• [Selected text]
· · · · · · ·
Today, with our better understanding of breast cancer cells, we can take an individualized approach to treating breast cancer based on tumor biology. Tumor biology refers to characteristics of the cancer cells. These characteristics describe the type of cancer cells, how aggressive the cells appear under the microscope, and how we expect the cancer to respond to treatment.
Two characteristics – the “Histological Grade” and the “Receptor Status” – are used to determine which treatment path to offer each woman based on her unique breast cancer.
• Histological Grade
– This describes the aggressiveness of the cells. Grade 1 is low grade, meaning the cells divide and grow slowly, and look like each other. These cells could be labeled as “better behaved.”
Grade 2 are “in between,” cells that are not the best behaved, but not the worst behaved either.
Grade 3 is high grade. These cells look very different from each other. They divide and grow rapidly. These are more dangerous cells.
• Receptor Status
– Receptors on any cell are like a lock to a door. Particles, molecules, substances in the blood are ingredients that act like a key to fit the lock. If you have the right key, the door opens and the ingredient can enter the cell and be used for making new cells. Testing for receptor status on cancer cells helps to understand the behavior of the cells and how they will respond to different medications.
For breast cancer, there are three main categories of cancer cells based on receptor status:
• Estrogen Receptor (ER) and Progesterone Receptor (PR)
– About 60 percent of breast cancer cells use the hormones estrogen and progesterone to make new cancer cells. Having positive ER and PR receptors identifies the cancer as using these hormones to grow.
– This is also a receptor specific to breast cancer cells. Having your cancer cells either positive or negative for HER2 receptors significantly affects your breast cancer treatment plan.
• Triple Negative
– This refers to cancer cells that have no receptors on their cells. There are no estrogen, progesterone or HER2 receptors present.
· · · · · · ·
• [Material provided]

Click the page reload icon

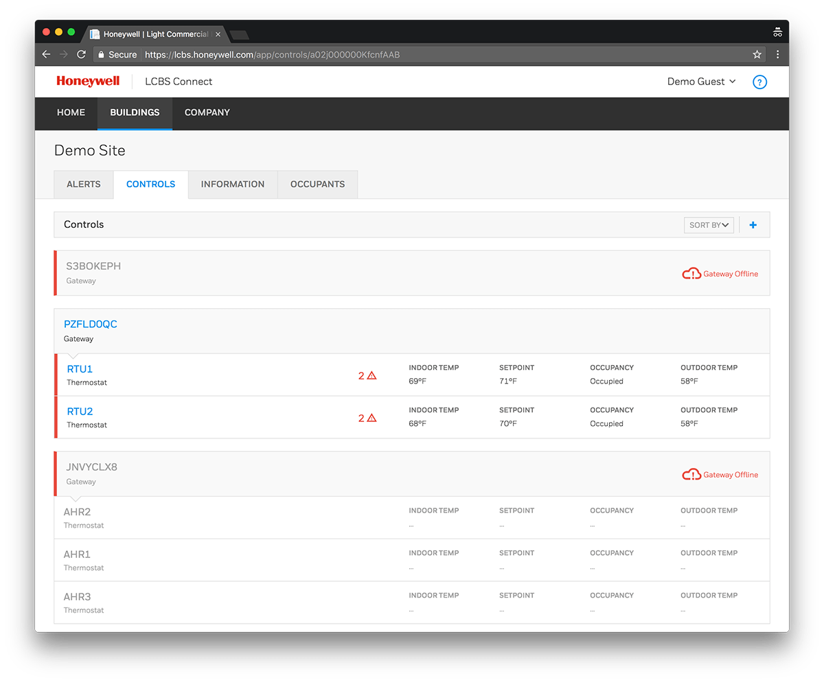click(82, 54)
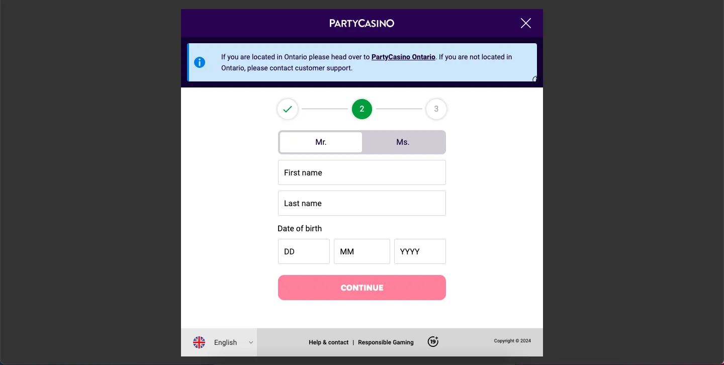Click the DD day of birth field

pos(304,251)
· · · · · · ·
• [Task 1]
Answer these from the breast cancer text:
(a) What two characteristics are used to decide which treatment path to offer?
(b) About what percentage of breast cancer cells use estrogen and progesterone to make new cancer cells?
(c) Which grade describes cells that look very different from each other and divide and grow rapidly?
• [Task 2] Reproduce word for word the section of the breast cancer text that begins at the words "For breast cancer, there" and ends after "HER2 receptors present.".
The material after the breast cancer text is separate from it.

• [Written reply 1]
(a) The Histological Grade and the Receptor Status.
(b) About 60 percent.
(c) Grade 3.

• [Written reply 2]
For breast cancer, there are three main categories of cancer cells based on receptor status:
• Estrogen Receptor (ER) and Progesterone Receptor (PR)
– About 60 percent of breast cancer cells use the hormones estrogen and progesterone to make new cancer cells. Having positive ER and PR receptors identifies the cancer as using these hormones to grow.
– This is also a receptor specific to breast cancer cells. Having your cancer cells either positive or negative for HER2 receptors significantly affects your breast cancer treatment plan.
• Triple Negative
– This refers to cancer cells that have no receptors on their cells. There are no estrogen, progesterone or HER2 receptors present.